Please copy out every line in the records below that includes the word "target".

::: Provided entries :::

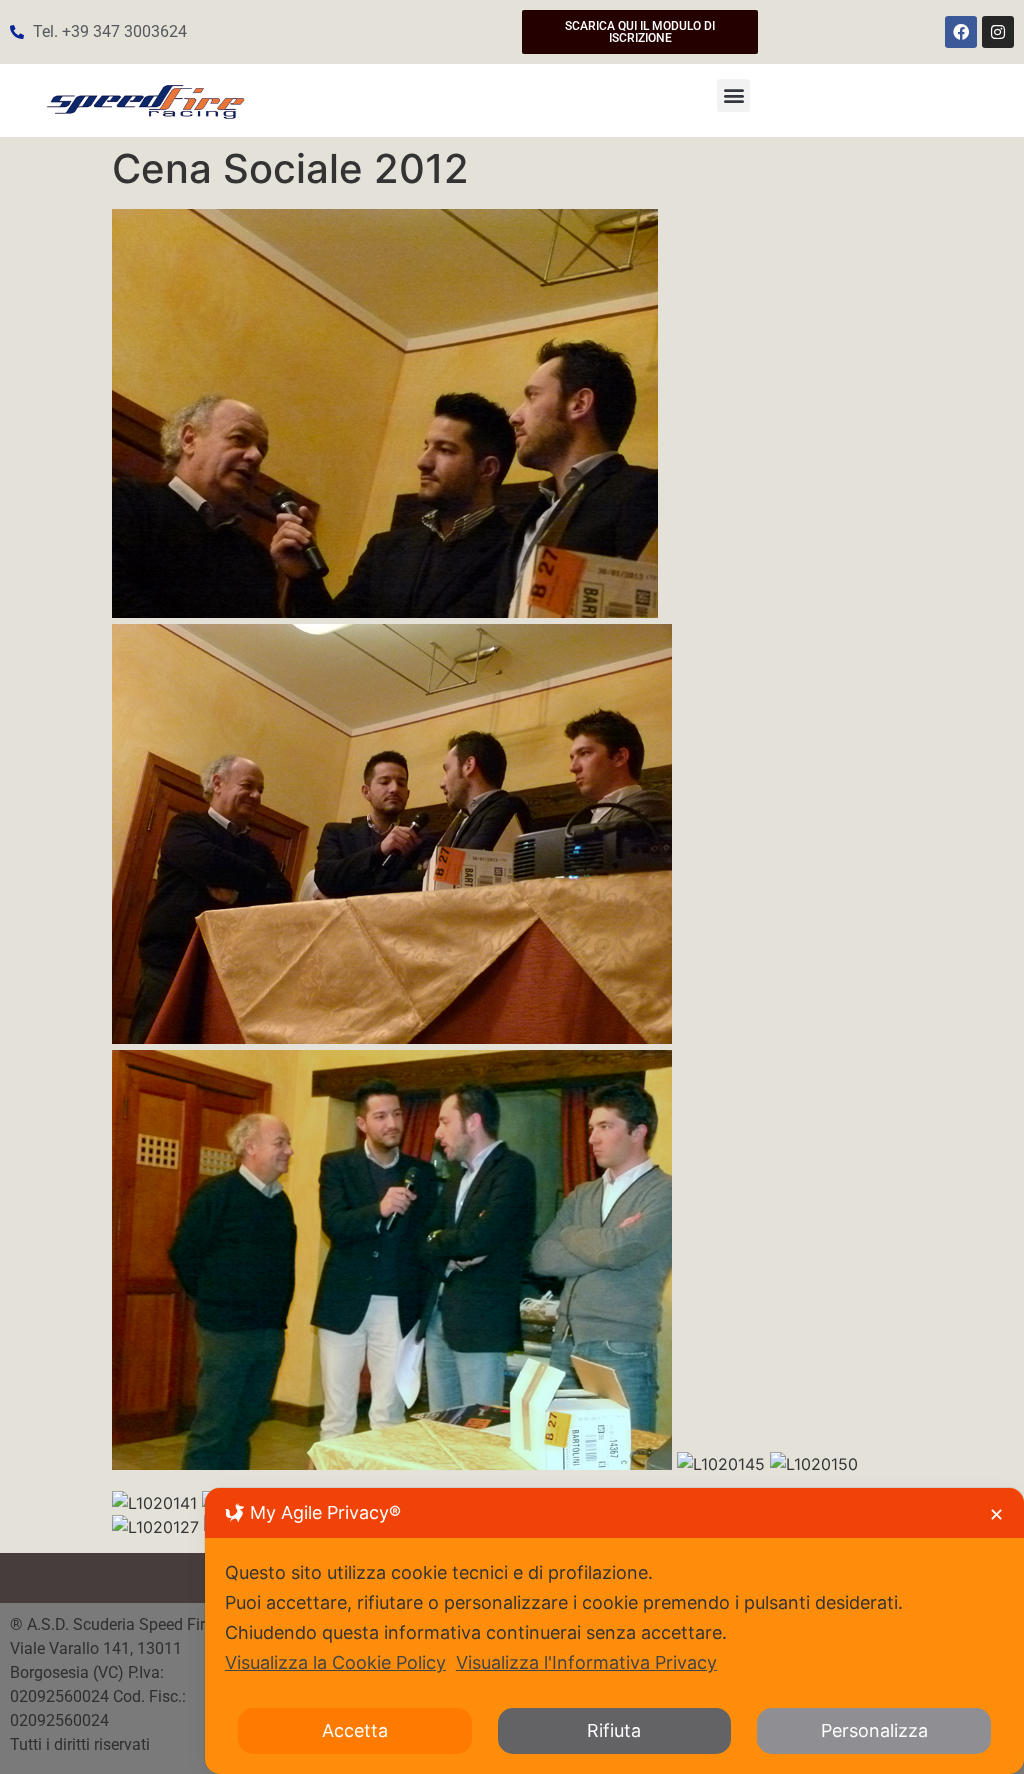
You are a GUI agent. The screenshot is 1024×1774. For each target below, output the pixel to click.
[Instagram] (998, 32)
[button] (733, 95)
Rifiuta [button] (614, 1730)
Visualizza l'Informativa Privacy (586, 1662)
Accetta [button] (355, 1730)
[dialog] (614, 1631)
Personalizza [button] (874, 1730)
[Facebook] (961, 32)
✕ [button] (996, 1514)
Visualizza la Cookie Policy (335, 1662)
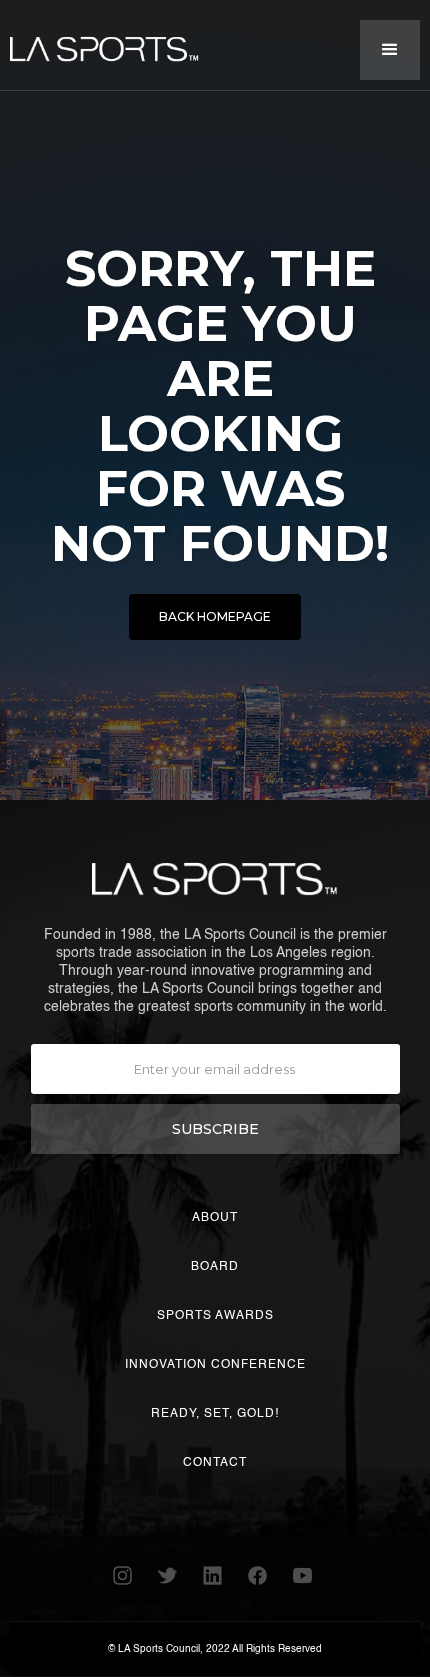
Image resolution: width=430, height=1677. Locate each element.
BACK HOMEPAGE (215, 616)
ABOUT (215, 1218)
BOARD (215, 1267)
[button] (390, 50)
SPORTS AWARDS (215, 1316)
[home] (99, 41)
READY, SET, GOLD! (215, 1414)
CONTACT (215, 1463)
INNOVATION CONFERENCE (215, 1365)
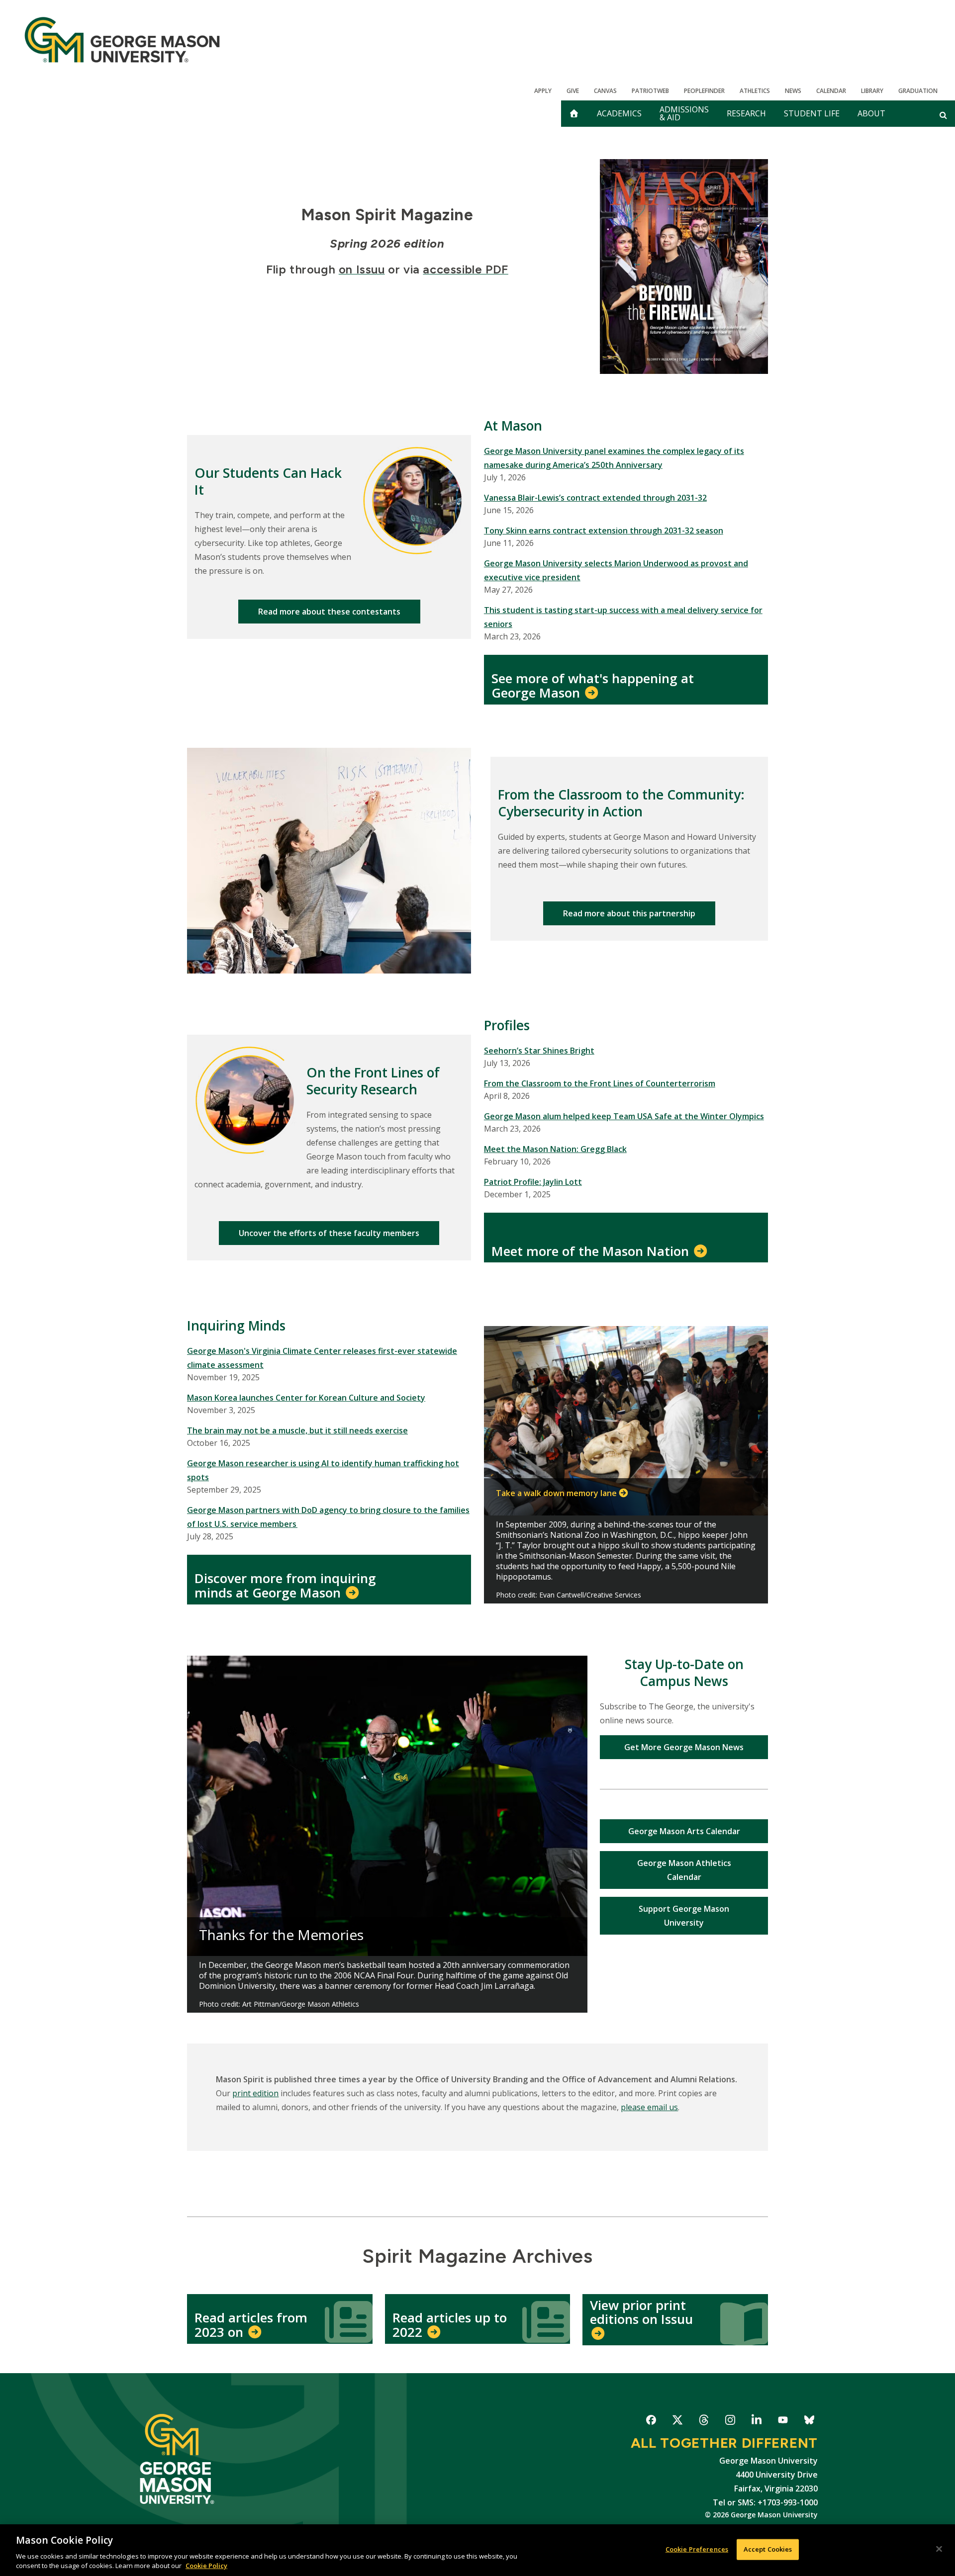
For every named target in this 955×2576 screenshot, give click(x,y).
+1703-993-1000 (788, 2502)
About (871, 113)
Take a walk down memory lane (556, 1493)
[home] (574, 113)
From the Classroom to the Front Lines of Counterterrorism (599, 1083)
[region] (477, 2550)
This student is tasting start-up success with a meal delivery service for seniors (623, 617)
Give (573, 91)
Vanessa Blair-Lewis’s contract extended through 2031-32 (595, 497)
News (793, 91)
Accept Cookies (768, 2549)
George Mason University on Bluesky (809, 2421)
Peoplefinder (704, 91)
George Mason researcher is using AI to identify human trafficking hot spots (323, 1470)
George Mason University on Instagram (730, 2421)
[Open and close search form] (943, 115)
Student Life (812, 113)
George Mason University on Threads (703, 2421)
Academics (619, 113)
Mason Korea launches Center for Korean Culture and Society (306, 1397)
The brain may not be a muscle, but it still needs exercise (297, 1430)
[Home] (122, 40)
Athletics (755, 91)
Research (746, 113)
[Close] (939, 2549)
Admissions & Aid (684, 113)
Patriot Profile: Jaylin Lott (533, 1181)
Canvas (605, 91)
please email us (649, 2107)
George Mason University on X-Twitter (677, 2421)
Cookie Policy (206, 2565)
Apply (543, 91)
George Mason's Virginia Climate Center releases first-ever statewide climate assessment (322, 1357)
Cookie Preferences (697, 2549)
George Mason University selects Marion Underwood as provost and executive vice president (616, 570)
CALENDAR (831, 91)
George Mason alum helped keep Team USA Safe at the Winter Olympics (624, 1116)
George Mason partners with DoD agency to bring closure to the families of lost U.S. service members (328, 1517)
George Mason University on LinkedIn (756, 2421)
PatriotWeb (650, 91)
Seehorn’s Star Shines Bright (539, 1050)
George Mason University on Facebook (651, 2421)
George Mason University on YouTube (782, 2421)
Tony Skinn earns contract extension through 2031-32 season (603, 530)
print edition (255, 2093)
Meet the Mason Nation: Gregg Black (555, 1149)
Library (872, 91)
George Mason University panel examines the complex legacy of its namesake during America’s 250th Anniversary (614, 457)
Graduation (918, 91)
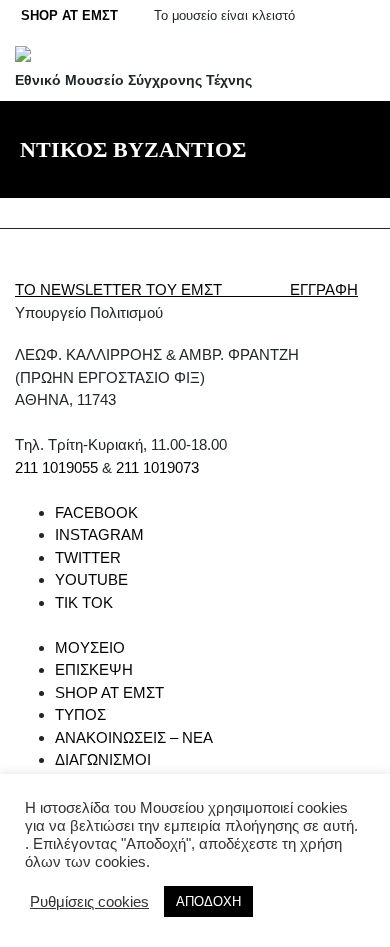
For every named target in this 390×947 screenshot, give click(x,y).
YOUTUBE (91, 579)
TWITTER (88, 557)
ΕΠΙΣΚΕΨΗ (94, 669)
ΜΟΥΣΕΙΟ (90, 647)
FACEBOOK (96, 512)
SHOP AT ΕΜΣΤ (69, 15)
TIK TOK (84, 602)
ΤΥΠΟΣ (80, 714)
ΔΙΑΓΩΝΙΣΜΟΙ (103, 759)
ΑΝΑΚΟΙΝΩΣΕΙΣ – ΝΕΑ (134, 737)
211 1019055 (56, 467)
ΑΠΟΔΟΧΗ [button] (208, 901)
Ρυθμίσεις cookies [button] (89, 902)
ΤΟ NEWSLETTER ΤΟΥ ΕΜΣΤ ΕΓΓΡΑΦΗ (186, 289)
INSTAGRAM (99, 534)
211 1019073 (157, 467)
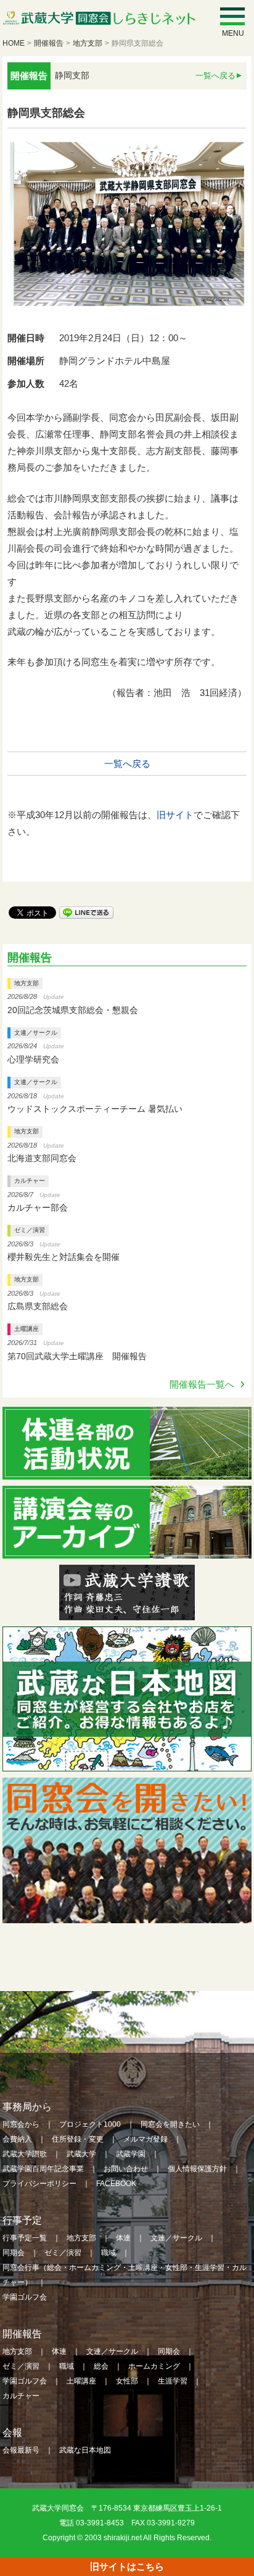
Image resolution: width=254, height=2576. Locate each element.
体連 (123, 2238)
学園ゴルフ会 (24, 2297)
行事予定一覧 (24, 2238)
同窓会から (20, 2124)
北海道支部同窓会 (41, 1158)
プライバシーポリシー (39, 2183)
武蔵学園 (130, 2154)
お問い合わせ (126, 2168)
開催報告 (48, 43)
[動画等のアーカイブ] (127, 1550)
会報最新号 (20, 2450)
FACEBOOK (116, 2183)
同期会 (13, 2252)
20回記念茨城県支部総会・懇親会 (72, 1010)
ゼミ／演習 (29, 1230)
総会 (101, 2366)
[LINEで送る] (86, 911)
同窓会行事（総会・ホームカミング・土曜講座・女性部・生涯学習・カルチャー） (124, 2275)
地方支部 (87, 43)
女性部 (127, 2381)
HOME (13, 43)
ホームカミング (154, 2366)
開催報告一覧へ (202, 1384)
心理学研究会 (33, 1059)
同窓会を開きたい (170, 2124)
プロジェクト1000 (90, 2124)
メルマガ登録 (145, 2139)
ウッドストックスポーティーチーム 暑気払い (94, 1109)
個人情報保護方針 (197, 2168)
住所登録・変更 (78, 2139)
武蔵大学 (81, 2154)
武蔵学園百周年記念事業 (43, 2168)
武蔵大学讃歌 (24, 2154)
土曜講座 (26, 1328)
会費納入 (17, 2139)
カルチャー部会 (37, 1207)
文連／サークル (35, 1032)
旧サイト (175, 815)
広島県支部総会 (37, 1306)
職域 (108, 2252)
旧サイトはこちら (127, 2566)
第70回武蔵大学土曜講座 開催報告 (77, 1356)
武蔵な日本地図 (85, 2450)
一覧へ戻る (215, 75)
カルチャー (29, 1180)
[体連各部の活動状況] (127, 1471)
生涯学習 (172, 2381)
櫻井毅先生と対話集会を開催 (63, 1257)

:::

▸ Result:
You are a GUI agent. The screenshot is 1024×1774. For each target below, output the pixel to click.
For every named target in this 955×2576 screenshot, give click(x,y).
For every named target in this 390×947 screenshot, give click(x,y).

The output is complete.